◆ **TASK INSTRUCTIONS**
A line below contains "Task: Toggle the 散客 checkbox", and a later one contains "Instruction: Click the". Repeat both, with every line between them, exactly.

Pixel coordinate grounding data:
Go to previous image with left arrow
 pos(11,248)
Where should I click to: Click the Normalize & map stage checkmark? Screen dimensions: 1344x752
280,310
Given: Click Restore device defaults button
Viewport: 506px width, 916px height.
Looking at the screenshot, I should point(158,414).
==
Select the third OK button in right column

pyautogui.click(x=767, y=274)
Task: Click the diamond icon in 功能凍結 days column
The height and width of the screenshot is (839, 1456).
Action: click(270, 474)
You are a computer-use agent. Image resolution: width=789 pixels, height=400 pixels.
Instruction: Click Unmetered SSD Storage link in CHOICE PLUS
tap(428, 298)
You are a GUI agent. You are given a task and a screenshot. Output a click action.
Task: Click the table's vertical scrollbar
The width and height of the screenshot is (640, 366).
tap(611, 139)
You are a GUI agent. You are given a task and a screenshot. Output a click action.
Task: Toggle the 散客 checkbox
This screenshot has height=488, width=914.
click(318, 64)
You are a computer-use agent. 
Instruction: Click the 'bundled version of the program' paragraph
* * *
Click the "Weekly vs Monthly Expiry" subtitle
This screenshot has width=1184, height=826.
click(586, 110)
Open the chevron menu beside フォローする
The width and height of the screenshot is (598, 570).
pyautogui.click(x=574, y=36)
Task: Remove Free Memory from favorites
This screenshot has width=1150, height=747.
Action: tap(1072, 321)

◆ **RESPONSE TO THIS TASK**
Task: Toggle the 散客 checkbox
This screenshot has height=488, width=914.
click(318, 64)
You are a computer-use agent. 
Instruction: Click the 'bundled version of the program' paragraph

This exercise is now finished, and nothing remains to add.